Output verbatim the lines of the records from the line with "The width and height of the screenshot is (1568, 350)." up to and including the line with "Click into the Server".

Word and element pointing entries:
::::::::

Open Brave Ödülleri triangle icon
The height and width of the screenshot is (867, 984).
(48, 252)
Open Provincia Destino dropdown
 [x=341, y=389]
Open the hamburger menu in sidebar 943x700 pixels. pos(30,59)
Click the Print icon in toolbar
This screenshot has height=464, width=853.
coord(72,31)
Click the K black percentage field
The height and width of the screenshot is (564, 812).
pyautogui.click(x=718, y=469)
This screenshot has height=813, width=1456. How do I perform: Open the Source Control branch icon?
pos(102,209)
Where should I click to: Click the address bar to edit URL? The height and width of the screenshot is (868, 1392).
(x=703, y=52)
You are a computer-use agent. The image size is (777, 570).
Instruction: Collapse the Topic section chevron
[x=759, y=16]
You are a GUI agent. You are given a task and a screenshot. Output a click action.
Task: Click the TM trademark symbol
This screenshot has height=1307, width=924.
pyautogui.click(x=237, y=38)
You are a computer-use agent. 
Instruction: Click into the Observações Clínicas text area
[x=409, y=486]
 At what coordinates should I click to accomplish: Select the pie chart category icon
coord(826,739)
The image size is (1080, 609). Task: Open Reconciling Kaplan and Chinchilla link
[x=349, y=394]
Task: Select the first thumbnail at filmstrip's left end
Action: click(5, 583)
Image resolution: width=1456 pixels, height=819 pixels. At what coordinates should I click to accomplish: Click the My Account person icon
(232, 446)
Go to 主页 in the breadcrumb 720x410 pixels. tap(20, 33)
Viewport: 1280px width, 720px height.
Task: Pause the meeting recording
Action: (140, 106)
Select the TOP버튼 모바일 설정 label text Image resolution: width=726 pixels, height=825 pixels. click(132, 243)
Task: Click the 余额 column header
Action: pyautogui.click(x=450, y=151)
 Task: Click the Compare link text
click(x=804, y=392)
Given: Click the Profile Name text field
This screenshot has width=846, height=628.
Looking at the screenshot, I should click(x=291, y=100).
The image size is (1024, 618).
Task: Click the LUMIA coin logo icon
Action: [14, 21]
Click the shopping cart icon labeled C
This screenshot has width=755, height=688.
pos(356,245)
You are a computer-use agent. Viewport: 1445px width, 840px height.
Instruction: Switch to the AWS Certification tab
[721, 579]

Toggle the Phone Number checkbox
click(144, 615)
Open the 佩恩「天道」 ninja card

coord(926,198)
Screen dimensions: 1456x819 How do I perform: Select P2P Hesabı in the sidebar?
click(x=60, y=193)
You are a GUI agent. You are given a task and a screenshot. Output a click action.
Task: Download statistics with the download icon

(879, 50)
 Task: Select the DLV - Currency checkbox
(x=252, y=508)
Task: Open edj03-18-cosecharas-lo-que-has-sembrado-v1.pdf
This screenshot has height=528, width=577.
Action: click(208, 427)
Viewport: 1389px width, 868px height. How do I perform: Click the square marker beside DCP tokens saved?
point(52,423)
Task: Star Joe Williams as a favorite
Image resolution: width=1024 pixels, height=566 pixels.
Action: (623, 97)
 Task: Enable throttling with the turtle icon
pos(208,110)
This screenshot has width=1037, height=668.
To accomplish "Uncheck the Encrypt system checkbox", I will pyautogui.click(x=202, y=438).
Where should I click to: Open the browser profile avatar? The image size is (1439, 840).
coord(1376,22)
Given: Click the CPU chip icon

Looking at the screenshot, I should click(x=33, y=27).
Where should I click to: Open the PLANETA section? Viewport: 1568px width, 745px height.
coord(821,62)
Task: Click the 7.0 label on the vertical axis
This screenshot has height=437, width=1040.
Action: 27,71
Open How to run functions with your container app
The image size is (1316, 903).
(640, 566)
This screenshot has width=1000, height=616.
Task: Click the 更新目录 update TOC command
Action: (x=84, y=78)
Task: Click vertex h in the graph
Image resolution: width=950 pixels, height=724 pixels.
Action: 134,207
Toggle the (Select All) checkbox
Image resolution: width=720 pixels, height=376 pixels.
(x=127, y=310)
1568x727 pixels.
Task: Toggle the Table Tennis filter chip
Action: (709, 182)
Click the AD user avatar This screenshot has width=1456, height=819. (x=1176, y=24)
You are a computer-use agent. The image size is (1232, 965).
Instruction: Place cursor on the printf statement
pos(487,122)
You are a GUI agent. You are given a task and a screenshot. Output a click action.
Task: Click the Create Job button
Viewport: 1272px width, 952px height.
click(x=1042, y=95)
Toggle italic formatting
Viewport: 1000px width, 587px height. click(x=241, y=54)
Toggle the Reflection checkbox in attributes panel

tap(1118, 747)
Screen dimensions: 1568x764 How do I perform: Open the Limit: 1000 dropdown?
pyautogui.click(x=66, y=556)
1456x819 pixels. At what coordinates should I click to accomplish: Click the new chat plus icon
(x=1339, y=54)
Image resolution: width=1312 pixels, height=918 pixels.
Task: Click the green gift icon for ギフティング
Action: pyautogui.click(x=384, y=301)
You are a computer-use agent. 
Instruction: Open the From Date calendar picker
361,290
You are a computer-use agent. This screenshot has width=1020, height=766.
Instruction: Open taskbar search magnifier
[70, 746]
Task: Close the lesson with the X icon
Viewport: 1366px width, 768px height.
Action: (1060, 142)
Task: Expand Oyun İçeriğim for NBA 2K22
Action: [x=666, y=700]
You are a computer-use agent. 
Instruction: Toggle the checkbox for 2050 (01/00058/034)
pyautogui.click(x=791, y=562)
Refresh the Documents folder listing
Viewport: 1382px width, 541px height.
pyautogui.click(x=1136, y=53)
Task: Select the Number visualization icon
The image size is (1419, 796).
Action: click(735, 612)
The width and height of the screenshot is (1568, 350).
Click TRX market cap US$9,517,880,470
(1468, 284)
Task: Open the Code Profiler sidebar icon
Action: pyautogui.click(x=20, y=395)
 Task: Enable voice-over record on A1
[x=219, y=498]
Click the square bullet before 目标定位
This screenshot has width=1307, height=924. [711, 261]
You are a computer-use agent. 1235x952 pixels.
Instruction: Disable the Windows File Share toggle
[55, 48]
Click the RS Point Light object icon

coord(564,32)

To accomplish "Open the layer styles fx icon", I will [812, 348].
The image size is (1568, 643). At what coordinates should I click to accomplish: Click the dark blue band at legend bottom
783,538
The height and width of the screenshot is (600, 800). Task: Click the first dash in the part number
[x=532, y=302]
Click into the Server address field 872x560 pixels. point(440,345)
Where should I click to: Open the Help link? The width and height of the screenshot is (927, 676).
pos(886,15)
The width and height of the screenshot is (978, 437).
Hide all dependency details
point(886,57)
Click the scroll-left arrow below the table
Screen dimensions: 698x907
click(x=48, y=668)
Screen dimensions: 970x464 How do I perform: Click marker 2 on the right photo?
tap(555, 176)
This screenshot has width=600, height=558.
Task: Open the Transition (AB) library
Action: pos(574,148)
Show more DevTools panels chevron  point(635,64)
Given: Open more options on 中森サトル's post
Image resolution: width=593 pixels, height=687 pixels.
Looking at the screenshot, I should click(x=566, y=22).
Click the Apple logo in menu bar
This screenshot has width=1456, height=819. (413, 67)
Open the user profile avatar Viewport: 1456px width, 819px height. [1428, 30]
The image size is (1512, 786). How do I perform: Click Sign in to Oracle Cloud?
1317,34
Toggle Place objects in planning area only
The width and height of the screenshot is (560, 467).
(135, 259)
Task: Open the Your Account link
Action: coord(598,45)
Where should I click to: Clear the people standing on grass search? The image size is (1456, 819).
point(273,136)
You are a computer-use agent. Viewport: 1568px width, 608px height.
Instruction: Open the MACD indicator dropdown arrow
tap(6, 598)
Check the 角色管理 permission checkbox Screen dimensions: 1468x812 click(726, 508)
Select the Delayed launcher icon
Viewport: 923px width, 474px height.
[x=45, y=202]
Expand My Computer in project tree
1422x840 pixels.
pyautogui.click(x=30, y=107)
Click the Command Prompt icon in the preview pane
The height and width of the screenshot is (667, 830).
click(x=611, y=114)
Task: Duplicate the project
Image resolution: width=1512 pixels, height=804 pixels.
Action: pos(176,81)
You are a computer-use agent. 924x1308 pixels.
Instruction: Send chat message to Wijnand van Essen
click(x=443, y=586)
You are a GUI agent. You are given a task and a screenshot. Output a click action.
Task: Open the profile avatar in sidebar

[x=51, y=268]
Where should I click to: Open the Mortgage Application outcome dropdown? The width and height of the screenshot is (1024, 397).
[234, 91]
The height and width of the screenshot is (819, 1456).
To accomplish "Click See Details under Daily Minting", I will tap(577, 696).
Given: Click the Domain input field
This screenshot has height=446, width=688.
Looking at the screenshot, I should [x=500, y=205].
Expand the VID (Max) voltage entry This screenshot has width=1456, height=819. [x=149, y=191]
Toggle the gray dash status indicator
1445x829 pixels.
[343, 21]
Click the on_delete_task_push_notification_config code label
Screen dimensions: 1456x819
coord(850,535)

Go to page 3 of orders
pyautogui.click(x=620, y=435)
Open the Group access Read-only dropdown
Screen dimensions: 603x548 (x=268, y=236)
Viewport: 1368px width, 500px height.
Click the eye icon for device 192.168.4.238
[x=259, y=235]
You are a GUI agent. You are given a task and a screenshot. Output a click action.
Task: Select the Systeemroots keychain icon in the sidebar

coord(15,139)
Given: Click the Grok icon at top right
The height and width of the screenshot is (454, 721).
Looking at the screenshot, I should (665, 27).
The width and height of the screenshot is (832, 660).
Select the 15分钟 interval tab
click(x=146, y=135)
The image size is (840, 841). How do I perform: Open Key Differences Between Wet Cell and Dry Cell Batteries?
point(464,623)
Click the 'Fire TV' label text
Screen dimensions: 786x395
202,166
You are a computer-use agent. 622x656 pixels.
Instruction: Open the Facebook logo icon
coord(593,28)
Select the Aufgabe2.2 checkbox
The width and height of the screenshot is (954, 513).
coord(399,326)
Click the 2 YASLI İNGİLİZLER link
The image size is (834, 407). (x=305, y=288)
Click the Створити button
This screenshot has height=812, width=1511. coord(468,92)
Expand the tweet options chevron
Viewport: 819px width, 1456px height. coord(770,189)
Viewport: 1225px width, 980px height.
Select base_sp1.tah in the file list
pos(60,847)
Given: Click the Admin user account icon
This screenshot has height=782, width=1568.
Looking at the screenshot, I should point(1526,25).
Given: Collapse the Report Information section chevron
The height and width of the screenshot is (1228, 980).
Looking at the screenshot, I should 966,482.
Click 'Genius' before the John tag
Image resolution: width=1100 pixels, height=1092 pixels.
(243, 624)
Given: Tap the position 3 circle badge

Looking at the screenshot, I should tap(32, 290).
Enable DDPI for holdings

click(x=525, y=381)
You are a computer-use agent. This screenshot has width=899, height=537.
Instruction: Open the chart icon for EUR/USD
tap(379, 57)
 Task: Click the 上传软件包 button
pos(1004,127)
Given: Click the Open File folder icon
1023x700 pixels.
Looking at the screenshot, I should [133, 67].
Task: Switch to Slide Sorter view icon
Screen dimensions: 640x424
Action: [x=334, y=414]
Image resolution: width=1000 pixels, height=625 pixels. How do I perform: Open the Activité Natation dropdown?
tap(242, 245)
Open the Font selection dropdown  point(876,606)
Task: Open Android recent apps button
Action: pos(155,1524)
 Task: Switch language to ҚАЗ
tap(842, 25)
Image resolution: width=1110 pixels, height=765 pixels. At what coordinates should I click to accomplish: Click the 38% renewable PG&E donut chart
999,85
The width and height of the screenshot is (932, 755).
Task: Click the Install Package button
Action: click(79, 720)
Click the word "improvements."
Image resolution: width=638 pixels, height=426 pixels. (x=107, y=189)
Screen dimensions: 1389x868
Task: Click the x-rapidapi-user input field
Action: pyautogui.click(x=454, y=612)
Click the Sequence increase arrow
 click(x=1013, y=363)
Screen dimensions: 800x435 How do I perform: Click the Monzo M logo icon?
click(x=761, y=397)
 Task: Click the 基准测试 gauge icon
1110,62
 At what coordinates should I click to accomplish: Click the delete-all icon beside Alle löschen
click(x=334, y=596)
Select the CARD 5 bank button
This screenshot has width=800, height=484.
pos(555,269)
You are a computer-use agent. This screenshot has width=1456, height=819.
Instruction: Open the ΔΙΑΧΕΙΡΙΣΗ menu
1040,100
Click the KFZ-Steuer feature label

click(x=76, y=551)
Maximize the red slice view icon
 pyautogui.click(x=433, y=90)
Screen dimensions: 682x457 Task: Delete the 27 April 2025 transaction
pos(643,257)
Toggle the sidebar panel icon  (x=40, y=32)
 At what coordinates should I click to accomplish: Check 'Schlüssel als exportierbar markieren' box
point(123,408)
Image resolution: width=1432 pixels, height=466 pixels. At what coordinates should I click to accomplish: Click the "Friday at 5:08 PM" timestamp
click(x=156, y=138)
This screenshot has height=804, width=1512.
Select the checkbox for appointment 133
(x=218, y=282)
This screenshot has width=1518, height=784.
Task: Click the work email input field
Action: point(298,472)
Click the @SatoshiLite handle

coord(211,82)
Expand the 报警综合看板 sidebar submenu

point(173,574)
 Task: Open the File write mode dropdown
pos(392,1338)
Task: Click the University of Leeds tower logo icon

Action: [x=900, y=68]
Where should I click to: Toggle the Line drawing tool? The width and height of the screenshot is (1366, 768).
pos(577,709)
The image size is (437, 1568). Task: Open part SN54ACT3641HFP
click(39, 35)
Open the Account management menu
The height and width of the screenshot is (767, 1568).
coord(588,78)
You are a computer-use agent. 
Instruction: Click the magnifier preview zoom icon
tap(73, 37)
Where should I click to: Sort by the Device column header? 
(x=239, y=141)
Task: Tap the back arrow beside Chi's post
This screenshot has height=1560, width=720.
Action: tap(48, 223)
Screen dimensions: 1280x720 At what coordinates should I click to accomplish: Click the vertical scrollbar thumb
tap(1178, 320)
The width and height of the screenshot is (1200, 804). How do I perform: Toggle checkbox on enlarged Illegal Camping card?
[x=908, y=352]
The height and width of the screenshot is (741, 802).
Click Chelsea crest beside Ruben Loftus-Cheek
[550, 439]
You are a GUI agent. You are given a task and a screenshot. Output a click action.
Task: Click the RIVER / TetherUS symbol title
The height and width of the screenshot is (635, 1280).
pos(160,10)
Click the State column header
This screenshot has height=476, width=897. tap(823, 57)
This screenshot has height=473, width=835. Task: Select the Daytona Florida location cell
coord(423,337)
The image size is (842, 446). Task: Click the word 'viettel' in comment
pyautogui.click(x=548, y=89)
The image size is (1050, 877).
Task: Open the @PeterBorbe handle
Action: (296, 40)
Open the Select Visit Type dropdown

::::::::

§ Task result:
The width and height of the screenshot is (1568, 350).
Click TRX market cap US$9,517,880,470
(1468, 284)
Task: Open the Code Profiler sidebar icon
Action: pyautogui.click(x=20, y=395)
 Task: Enable voice-over record on A1
[x=219, y=498]
Click the square bullet before 目标定位
This screenshot has width=1307, height=924. [711, 261]
You are a computer-use agent. 1235x952 pixels.
Instruction: Disable the Windows File Share toggle
[55, 48]
Click the RS Point Light object icon

coord(564,32)

To accomplish "Open the layer styles fx icon", I will [812, 348].
The image size is (1568, 643). At what coordinates should I click to accomplish: Click the dark blue band at legend bottom
783,538
The height and width of the screenshot is (600, 800). Task: Click the first dash in the part number
[x=532, y=302]
Click into the Server address field 872x560 pixels. point(440,345)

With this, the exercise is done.